ON THE AVENUES SPECIAL EDITION: When it comes to the RCI, can the RDA opt out of the RFRA?

The usual economic development suspects see $250 million in River Ridge investment as a goal worth surrendering local autonomy in multiple counties to attain. I’m seeing several thousand cars with one occupant each trying to make their way through densely populated urban areas lying between them and their destination, thus increasing the value extractors’ pressure to preserve one-way street networks as de facto interstates, thereby maintaining the degradation of our cities.

But worse of all, I see the usual economic development suspects forever ignoring the realities of the preceding paragraph, because it’s all about them and their world view, and the remainder of us be damned.
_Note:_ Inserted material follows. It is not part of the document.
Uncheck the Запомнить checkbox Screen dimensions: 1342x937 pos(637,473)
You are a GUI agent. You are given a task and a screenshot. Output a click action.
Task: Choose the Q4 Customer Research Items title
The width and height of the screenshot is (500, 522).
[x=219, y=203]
That’s why I’m running for mayor. Can we at least begin a rational discussion which acknowledges more than one side?

By the way, Americans pay too little in gas tax.

Even Doubled, America’s Gas Tax Would Be Low by World Standards … And yet opposition to raising it remains fixed and fierce, by Eric Jaffe (City Lab)

The federal gas tax that pays for America’s highways hasn’t been raised in decades, but that doesn’t stop some determined lawmakers from trying. The latest effort comes via Senator Tom Carper of Delaware, who has introduced a plan to raise the tax four cents a year for four years then index it to inflation so it remains effective over time. The move would ultimately bring the fuel tax to 34 cents a gallon—nearly double the existing rate of 18.4 cents.

That might seem like a big bump, but even a gas tax twice as high the current one would be incredibly low by global standards.